Pixel coordinate grounding data:

* * *

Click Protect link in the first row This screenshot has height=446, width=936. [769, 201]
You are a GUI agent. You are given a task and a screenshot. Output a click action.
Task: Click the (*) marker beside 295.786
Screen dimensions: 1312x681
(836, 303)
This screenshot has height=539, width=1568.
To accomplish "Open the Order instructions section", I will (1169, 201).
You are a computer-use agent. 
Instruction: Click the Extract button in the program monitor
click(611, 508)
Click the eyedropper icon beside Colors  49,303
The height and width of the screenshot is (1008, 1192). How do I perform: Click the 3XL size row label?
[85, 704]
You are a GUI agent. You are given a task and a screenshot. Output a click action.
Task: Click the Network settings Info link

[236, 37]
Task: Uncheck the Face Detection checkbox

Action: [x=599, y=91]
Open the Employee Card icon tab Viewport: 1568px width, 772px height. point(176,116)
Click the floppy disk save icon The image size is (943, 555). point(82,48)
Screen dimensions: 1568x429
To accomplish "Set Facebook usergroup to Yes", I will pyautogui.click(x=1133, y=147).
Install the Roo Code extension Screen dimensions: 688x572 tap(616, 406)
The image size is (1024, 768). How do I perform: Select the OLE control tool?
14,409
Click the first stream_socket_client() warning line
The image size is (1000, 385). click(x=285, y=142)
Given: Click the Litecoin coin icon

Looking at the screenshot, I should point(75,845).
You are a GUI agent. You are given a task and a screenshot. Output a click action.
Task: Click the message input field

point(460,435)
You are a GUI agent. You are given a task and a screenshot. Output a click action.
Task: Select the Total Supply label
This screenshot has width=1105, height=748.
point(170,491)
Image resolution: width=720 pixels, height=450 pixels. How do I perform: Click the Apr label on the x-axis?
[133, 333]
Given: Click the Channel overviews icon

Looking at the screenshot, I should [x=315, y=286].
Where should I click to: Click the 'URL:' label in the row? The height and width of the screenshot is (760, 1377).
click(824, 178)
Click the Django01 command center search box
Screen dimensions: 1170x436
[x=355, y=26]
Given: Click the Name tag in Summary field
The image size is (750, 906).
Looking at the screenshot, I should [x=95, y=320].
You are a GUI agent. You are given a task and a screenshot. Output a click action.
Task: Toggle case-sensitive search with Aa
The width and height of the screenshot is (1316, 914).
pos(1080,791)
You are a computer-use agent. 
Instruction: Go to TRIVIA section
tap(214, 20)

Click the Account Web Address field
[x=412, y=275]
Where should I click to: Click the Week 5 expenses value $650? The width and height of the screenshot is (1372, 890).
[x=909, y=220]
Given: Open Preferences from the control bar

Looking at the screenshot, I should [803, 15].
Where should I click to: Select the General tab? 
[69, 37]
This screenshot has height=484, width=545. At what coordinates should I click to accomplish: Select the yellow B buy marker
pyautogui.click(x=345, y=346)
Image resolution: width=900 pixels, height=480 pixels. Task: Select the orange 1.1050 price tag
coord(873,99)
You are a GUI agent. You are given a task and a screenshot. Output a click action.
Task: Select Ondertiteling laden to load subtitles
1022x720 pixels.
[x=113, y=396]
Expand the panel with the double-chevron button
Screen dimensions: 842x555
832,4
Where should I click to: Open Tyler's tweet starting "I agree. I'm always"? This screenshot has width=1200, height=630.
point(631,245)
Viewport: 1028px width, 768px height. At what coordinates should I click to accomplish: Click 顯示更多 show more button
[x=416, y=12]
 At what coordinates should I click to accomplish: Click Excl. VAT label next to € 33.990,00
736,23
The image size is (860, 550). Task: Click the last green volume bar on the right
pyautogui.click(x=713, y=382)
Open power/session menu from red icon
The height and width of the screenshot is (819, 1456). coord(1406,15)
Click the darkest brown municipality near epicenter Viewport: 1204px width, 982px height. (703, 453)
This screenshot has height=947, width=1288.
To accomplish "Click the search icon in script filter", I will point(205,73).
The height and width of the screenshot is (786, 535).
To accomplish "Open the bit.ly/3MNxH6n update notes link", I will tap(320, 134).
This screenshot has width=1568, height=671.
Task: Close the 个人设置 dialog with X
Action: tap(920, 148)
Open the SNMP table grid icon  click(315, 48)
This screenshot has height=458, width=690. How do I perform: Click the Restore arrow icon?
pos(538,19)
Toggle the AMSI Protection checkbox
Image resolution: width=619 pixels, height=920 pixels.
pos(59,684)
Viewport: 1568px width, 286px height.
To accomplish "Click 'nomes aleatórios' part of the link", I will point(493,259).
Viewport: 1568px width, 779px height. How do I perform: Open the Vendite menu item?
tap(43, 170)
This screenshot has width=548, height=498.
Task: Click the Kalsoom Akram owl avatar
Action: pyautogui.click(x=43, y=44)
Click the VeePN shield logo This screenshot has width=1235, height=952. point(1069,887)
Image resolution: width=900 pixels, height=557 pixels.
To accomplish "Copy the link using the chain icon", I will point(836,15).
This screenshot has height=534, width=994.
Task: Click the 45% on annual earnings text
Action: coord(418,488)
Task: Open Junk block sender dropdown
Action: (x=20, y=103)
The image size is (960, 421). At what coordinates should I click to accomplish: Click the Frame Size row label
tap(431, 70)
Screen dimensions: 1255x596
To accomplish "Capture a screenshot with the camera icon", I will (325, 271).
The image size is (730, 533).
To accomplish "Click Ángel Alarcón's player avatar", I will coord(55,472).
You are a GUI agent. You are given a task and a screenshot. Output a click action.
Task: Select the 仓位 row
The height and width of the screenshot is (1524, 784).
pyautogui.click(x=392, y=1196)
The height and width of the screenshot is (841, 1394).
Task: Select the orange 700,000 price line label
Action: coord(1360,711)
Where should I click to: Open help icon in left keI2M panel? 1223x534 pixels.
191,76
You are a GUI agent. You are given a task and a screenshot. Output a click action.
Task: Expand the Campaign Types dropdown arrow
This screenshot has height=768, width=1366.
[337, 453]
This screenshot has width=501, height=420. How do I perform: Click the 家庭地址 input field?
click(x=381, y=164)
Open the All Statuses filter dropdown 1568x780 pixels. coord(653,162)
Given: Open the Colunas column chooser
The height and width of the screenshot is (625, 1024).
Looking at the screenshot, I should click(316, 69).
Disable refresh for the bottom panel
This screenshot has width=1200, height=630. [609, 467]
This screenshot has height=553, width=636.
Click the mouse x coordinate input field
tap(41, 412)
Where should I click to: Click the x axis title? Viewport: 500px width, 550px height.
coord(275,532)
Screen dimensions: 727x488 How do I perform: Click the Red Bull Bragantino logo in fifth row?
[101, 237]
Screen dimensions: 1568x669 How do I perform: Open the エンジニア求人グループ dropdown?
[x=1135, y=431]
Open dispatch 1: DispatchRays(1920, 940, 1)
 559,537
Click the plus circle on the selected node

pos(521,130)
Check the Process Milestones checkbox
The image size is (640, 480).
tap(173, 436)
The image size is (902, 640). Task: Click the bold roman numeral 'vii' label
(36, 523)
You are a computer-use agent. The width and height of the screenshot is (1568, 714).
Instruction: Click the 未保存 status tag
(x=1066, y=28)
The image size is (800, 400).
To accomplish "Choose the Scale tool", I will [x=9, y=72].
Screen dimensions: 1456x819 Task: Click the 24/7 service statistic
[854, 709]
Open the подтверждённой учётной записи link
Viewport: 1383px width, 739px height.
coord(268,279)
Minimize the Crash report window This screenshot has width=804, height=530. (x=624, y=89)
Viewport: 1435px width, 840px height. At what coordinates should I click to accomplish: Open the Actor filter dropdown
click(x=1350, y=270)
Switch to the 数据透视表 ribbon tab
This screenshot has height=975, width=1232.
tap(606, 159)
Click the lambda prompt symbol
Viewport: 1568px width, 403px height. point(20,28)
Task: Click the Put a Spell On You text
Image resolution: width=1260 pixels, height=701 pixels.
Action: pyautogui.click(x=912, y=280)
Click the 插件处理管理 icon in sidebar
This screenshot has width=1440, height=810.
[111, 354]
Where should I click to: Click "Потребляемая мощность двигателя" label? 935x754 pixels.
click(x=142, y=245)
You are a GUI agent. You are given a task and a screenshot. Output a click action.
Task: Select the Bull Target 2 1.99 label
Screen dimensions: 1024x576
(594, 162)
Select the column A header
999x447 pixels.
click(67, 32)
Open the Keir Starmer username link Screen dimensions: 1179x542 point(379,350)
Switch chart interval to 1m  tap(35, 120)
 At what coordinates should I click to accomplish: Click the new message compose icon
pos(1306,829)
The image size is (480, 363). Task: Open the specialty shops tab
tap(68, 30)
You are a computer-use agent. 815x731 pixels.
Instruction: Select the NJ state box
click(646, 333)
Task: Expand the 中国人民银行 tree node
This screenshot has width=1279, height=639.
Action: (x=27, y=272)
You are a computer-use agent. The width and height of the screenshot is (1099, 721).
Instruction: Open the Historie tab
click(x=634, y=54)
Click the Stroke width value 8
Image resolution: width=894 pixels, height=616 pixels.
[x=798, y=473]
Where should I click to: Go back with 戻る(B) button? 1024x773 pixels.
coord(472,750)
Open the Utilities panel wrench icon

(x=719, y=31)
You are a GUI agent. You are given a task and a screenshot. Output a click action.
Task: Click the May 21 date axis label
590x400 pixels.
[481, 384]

* * *

● Brief
Return only this span, exactly: the line that contains "This screenshot has width=1279, height=639." and all lines after it to the end of the records.

● Reply to the exercise
This screenshot has width=1279, height=639.
Action: (x=27, y=272)
You are a computer-use agent. The width and height of the screenshot is (1099, 721).
Instruction: Open the Historie tab
click(x=634, y=54)
Click the Stroke width value 8
Image resolution: width=894 pixels, height=616 pixels.
[x=798, y=473]
Where should I click to: Go back with 戻る(B) button? 1024x773 pixels.
coord(472,750)
Open the Utilities panel wrench icon

(x=719, y=31)
You are a GUI agent. You are given a task and a screenshot. Output a click action.
Task: Click the May 21 date axis label
590x400 pixels.
[481, 384]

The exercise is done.